Every small business owner knows that cash flow is crucial for the growth of a company. One method of financing that you may have heard about is a merchant cash advance, or MCA. On the surface, it sounds like it might be similar to invoice factoring – but is it? The following are 4 of the biggest differences between the two.
- Invoice factoring is less risky than an MCA. In terms of risk, there’s a big difference between invoice factoring and MCAs. Factoring advances money based on an existing invoice, whereas MCAs give you money based on an estimate of future sales. If your sales fall short, you’ll still need to repay the money. Plus, MCAs typically require access to your bank accounts so they can take out the funds automatically. If you’re already experiencing cash flow issues, this can make it worse.
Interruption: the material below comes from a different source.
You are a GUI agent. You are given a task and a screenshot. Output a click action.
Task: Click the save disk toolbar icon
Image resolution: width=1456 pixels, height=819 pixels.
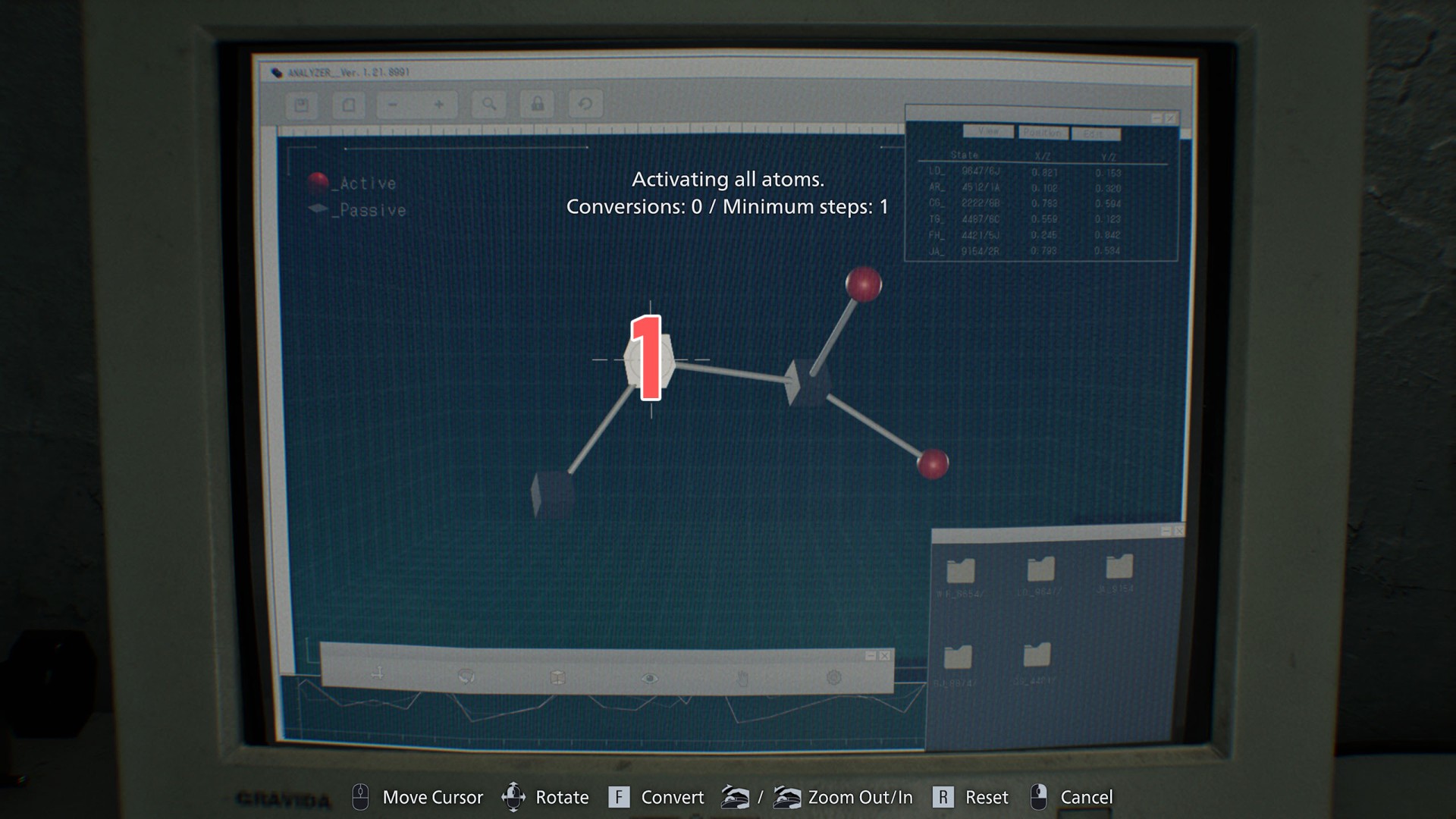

- MCAs are more expensive than factoring. Factoring companies like American Funding Solutions charge a small fee based on a percentage of each invoice factored as laid out in your contract. If an invoice remains unpaid past the initial payment term between you and your client, you may be charged back the advanced amount. MCA fees can be significantly higher than factoring fees – typically between 20% and 50% of the amount borrowed. Even if your sales match the predictions, you’ll still end up paying back significantly more than your initial advance.
- Invoice factoring maximizes cash flow and MCA’s do not. Invoice factoring is meant to help small business owners maximize their cash flow. That’s because it advances money against invoices that have already been fulfilled. When you factor an invoice, you get money immediately – often the same day – which you can then use to buy materials, invest in your company or make payroll. MCAs are speculative. They provide you with a lump sum, but if you use that money to pay off existing debts, you may find yourself caught in a vicious cycle of requiring another cash advance to pay off the first with the meter running on the second.
- Invoice factoring includes back office services, MCAs don’t. Factoring companies typically provide services that include billing and invoice collection. Experienced factoring account managers work as an extension of your team and on your behalf.